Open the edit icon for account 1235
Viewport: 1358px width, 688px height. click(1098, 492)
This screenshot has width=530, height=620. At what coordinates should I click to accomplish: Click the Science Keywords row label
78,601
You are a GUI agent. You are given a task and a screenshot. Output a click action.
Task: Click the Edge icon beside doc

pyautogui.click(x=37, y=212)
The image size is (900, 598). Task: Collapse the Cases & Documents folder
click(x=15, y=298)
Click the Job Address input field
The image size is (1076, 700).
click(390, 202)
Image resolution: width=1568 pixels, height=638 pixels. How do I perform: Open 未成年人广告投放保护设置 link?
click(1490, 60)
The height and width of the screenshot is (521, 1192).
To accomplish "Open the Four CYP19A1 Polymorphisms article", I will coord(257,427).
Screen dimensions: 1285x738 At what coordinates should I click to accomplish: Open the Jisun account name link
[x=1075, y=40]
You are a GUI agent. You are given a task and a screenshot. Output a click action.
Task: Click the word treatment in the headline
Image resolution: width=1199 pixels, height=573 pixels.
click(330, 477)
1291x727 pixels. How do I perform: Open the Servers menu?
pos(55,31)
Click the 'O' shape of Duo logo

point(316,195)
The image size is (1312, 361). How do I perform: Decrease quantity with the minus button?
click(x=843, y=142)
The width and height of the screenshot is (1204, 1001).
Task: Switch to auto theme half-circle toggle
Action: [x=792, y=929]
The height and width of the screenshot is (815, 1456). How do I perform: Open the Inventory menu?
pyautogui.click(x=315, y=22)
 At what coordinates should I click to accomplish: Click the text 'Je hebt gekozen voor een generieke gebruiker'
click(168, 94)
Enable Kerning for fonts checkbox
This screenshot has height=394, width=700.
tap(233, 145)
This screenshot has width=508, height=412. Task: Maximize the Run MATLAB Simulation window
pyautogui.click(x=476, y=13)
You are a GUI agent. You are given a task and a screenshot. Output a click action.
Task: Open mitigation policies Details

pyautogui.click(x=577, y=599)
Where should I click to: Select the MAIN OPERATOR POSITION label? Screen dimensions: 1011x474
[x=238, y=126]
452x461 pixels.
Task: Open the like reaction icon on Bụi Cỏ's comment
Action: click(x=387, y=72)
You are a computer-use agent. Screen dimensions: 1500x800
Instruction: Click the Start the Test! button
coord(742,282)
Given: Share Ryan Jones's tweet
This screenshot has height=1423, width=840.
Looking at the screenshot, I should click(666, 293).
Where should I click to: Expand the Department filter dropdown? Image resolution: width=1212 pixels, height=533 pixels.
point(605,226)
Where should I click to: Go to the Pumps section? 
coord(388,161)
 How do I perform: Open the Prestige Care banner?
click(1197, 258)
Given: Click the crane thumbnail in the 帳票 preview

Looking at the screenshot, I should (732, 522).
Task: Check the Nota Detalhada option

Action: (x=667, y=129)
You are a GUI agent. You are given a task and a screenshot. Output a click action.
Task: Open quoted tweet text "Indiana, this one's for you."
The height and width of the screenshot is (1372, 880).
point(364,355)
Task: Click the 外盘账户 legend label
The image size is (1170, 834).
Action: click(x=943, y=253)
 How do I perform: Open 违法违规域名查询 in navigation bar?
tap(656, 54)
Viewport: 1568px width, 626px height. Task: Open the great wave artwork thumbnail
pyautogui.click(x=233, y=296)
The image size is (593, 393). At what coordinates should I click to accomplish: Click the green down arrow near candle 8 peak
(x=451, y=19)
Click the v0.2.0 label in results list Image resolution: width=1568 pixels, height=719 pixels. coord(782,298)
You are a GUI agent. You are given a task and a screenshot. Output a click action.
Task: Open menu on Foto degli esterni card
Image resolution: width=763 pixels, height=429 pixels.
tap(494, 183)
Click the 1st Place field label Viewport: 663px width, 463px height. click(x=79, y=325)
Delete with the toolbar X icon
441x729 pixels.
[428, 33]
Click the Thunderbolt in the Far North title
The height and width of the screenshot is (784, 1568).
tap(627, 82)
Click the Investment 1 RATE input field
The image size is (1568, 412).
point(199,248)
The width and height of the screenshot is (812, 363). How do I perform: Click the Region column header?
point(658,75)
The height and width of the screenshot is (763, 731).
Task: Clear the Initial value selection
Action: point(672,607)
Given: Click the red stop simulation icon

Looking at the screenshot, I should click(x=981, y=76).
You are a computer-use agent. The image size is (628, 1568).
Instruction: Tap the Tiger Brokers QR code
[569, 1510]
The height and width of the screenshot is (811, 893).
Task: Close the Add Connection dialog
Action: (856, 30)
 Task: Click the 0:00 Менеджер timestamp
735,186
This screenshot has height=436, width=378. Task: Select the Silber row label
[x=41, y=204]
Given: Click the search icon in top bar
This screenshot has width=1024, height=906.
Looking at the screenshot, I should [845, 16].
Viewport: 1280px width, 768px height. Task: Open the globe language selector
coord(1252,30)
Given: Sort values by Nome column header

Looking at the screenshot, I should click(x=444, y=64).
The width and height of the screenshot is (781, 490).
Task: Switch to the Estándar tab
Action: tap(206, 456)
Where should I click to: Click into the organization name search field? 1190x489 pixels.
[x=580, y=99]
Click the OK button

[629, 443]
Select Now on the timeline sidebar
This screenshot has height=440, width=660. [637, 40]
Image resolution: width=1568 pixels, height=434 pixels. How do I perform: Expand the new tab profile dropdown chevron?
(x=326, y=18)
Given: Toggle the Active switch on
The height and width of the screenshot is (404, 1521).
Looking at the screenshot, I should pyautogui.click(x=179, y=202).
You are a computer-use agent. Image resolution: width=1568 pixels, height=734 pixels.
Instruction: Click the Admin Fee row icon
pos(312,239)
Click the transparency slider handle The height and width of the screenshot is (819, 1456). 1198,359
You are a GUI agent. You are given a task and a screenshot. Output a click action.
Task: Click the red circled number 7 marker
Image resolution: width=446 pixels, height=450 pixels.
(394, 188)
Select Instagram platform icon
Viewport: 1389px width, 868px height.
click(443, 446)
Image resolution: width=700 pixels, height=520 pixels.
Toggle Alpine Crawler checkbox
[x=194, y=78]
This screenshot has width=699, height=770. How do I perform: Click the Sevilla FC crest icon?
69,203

• [PROBLEM DESCRIPTION]: Which lines run from the one containing "Where should I click to: Click" to the end of the records? Transcribe exactly those, both ends included.

• [WRITTEN RESPONSE]:
Where should I click to: Click into the organization name search field? 1190x489 pixels.
[x=580, y=99]
Click the OK button

[629, 443]
Select Now on the timeline sidebar
This screenshot has height=440, width=660. [637, 40]
Image resolution: width=1568 pixels, height=434 pixels. How do I perform: Expand the new tab profile dropdown chevron?
(x=326, y=18)
Given: Toggle the Active switch on
The height and width of the screenshot is (404, 1521).
Looking at the screenshot, I should pyautogui.click(x=179, y=202).
You are a computer-use agent. Image resolution: width=1568 pixels, height=734 pixels.
Instruction: Click the Admin Fee row icon
pos(312,239)
Click the transparency slider handle The height and width of the screenshot is (819, 1456). 1198,359
You are a GUI agent. You are given a task and a screenshot. Output a click action.
Task: Click the red circled number 7 marker
Image resolution: width=446 pixels, height=450 pixels.
(394, 188)
Select Instagram platform icon
Viewport: 1389px width, 868px height.
click(443, 446)
Image resolution: width=700 pixels, height=520 pixels.
Toggle Alpine Crawler checkbox
[x=194, y=78]
This screenshot has width=699, height=770. How do I perform: Click the Sevilla FC crest icon?
69,203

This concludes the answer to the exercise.